Whey Protein is extracted from whey, whose water content is too high (93 to 95%) and only 0.7 to 1.2% protein, a very low value. Therefore, it is necessary to go through a process of microfiltration and ultrafiltration through precipitation by acids or bases, with ion exchange or membrane separation, which results in a higher protein concentration. This will result in 3 types of whey protein:

Concentrated Whey Protein: A economic option, since the cost of preparing this product is cheaper because it only goes through the process of filtering the light, previously mentioned as microfiltration and ultrafiltration. The result is 70 to 80% protein and the rest divided between carbohydrates and fat. Even so, these whey proteins contain high amounts of BCAA and glutamine, in addition to which most peptide fractions are maintained. These particles are responsible for many functions of our body and improve our immunity, since they have antioxidant actions.
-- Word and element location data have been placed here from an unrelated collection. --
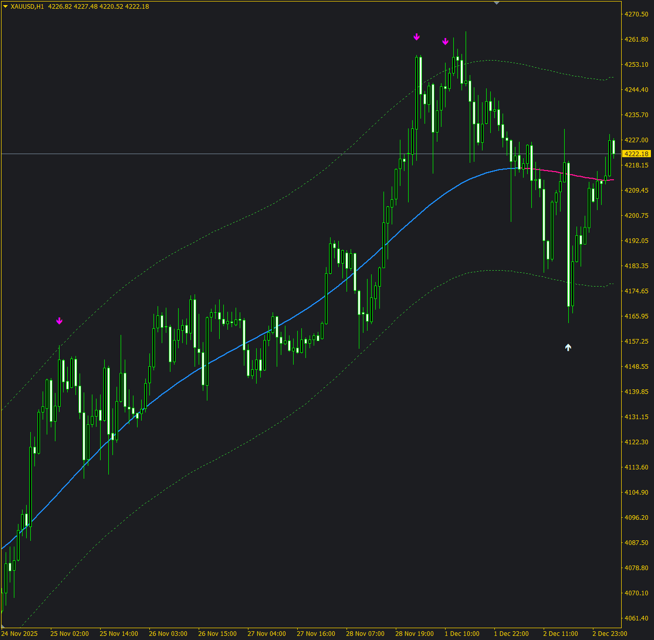
Task: Click the XAUUSD,H1 symbol label
Action: pyautogui.click(x=27, y=7)
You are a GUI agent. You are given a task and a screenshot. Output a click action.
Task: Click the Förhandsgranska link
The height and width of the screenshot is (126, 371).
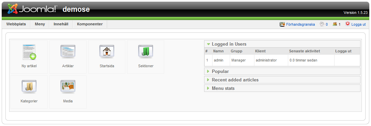(300, 24)
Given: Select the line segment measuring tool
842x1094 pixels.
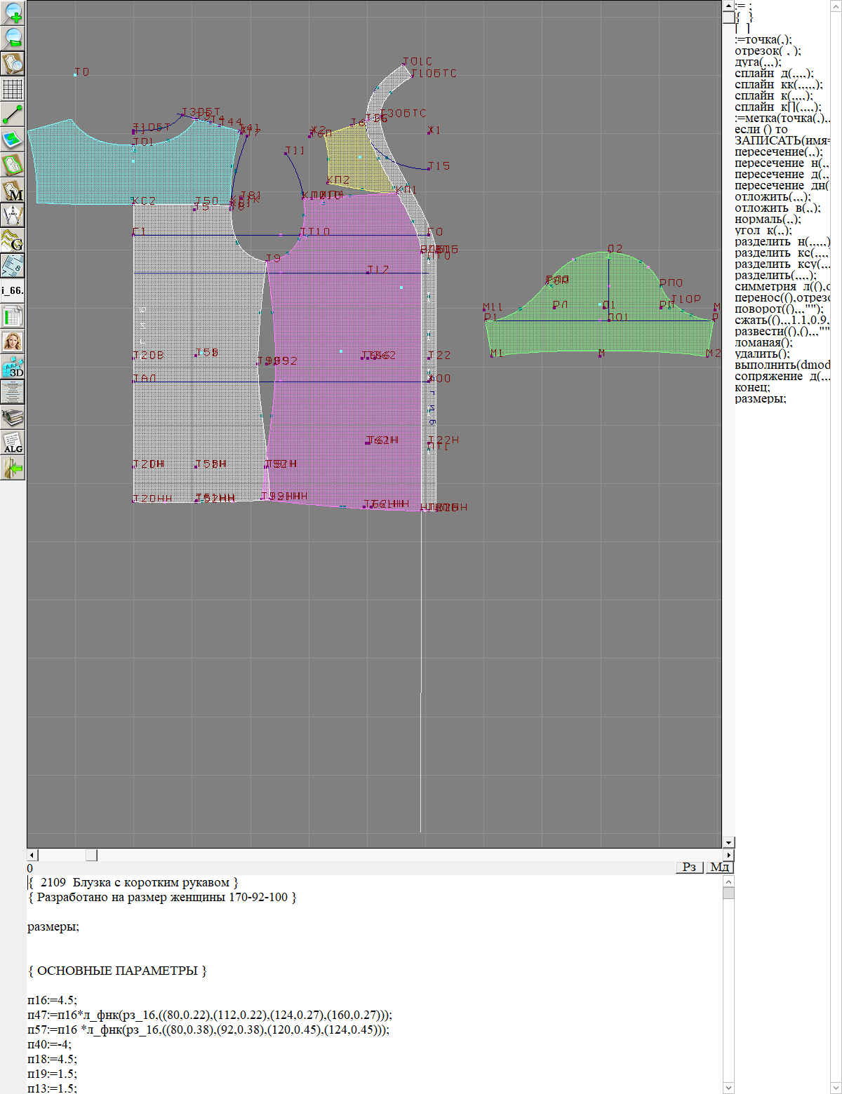Looking at the screenshot, I should tap(13, 114).
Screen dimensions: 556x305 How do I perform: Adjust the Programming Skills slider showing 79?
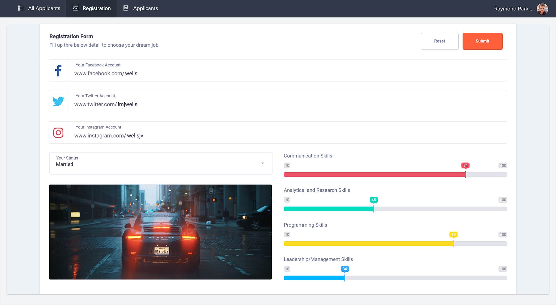click(x=454, y=244)
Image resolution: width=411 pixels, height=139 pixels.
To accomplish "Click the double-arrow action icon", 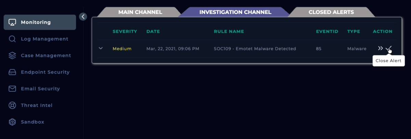I will click(x=380, y=48).
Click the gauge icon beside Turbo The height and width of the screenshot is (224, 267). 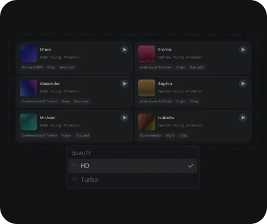pyautogui.click(x=74, y=180)
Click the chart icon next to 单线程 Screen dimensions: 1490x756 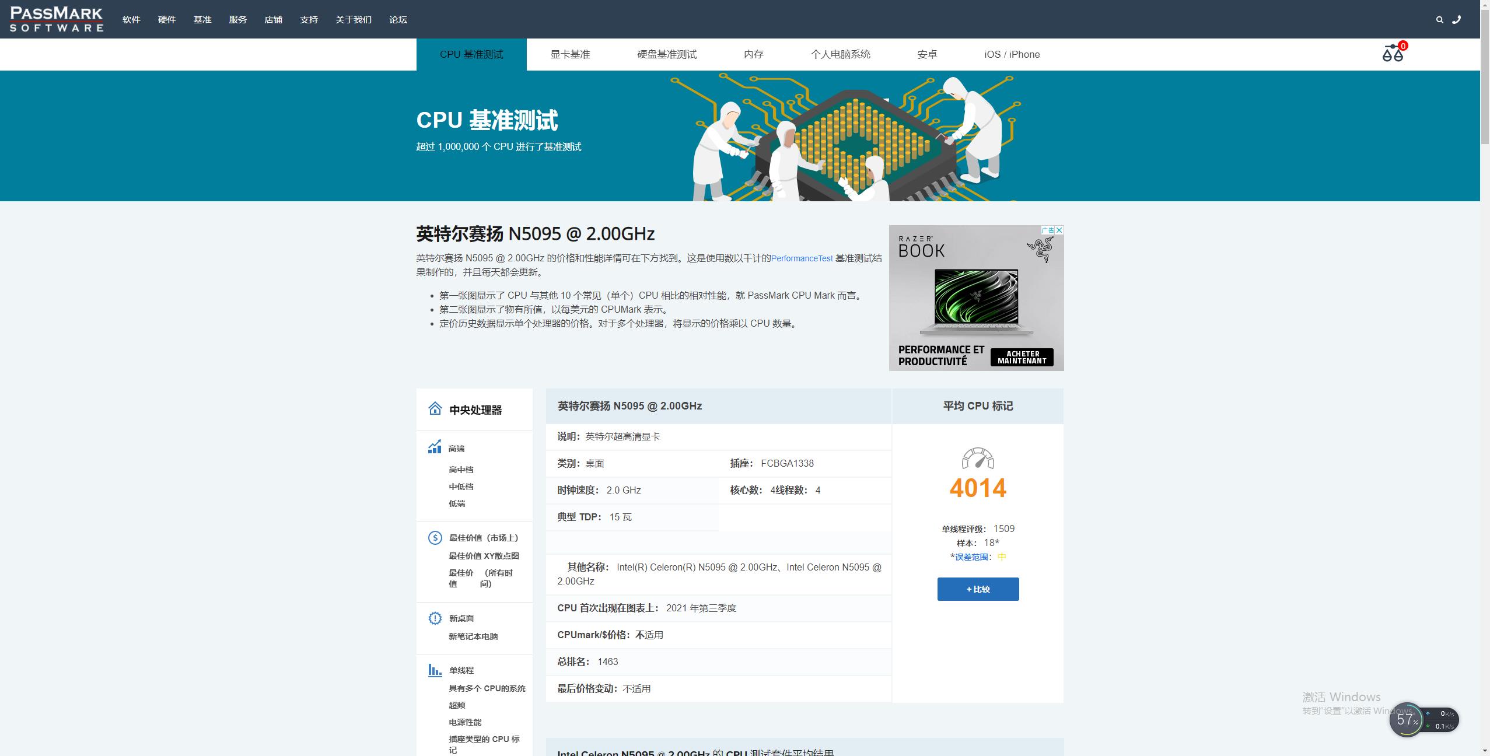[x=435, y=670]
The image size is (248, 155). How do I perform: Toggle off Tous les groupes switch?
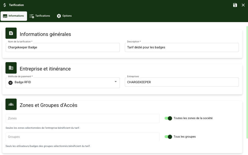pyautogui.click(x=168, y=137)
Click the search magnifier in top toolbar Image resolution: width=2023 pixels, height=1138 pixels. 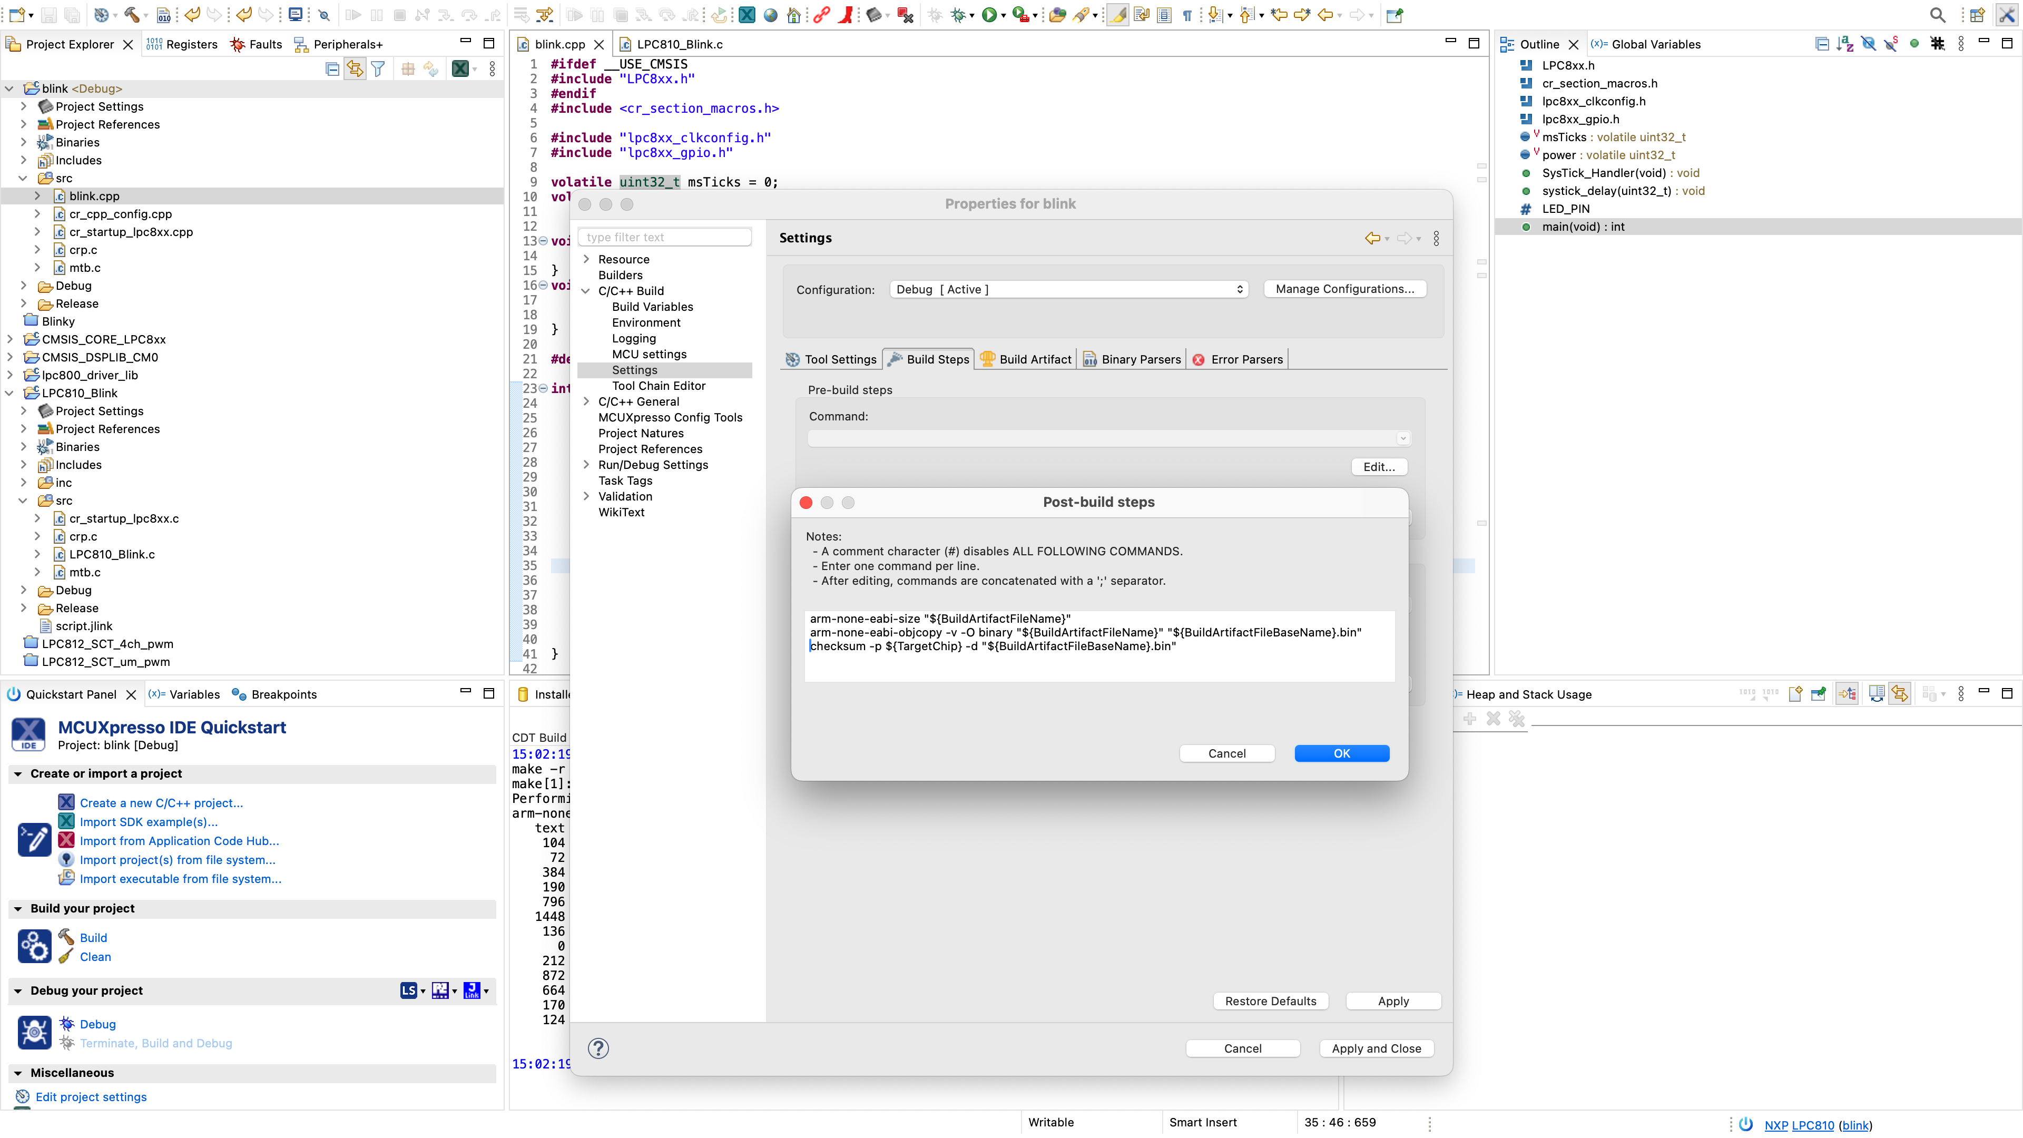point(1937,15)
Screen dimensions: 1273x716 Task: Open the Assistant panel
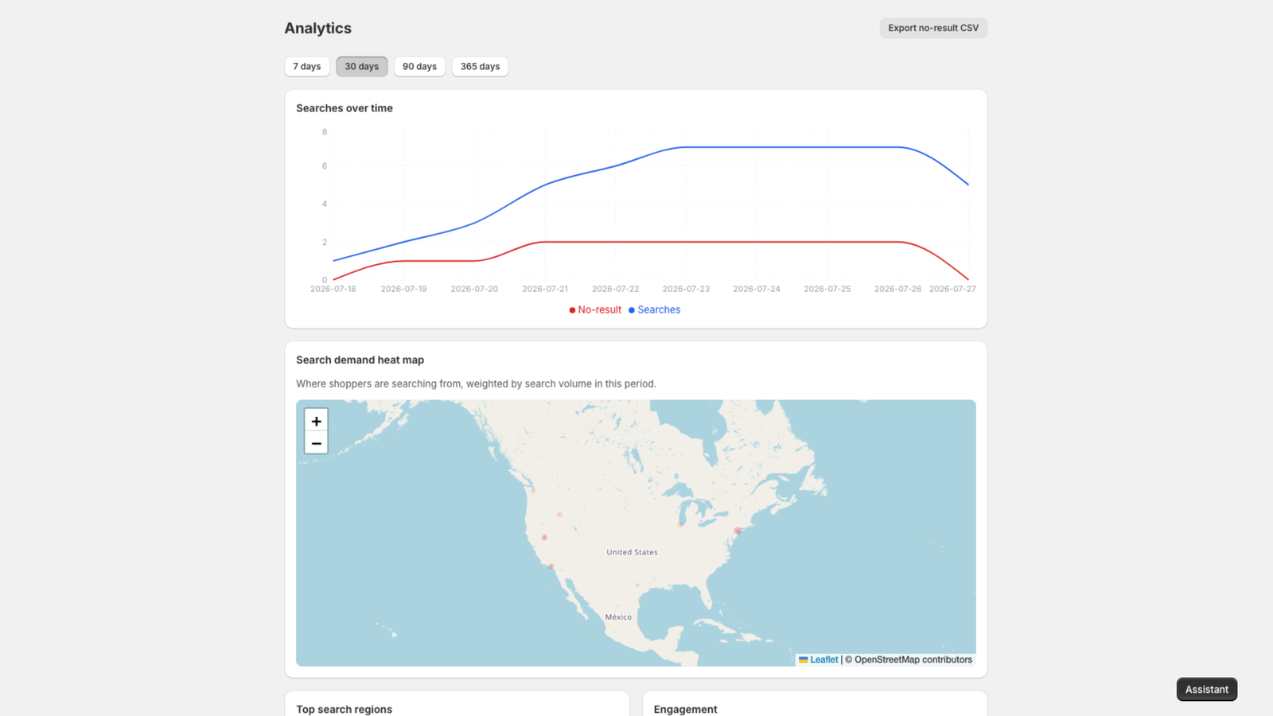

Whey Protein Isolated: Its protein concentration is much higher compared to whey protein concentrate, as it goes through a much larger filtration process and undergoes an ion exchange. The result is up to 95% protein (in some brands the amount of carbohydrates and fat reaches zero). It is a great option for those who are on a calorie reduction diet, with the goal of lowering sizes.

Whey Hydrolyzed Protein: In addition to undergoing careful filtration, this type of whey protein goes through a process known as hydrolysis, which is done to break protein chains into smaller peptide fragments. This makes it easier and faster absorption for the body.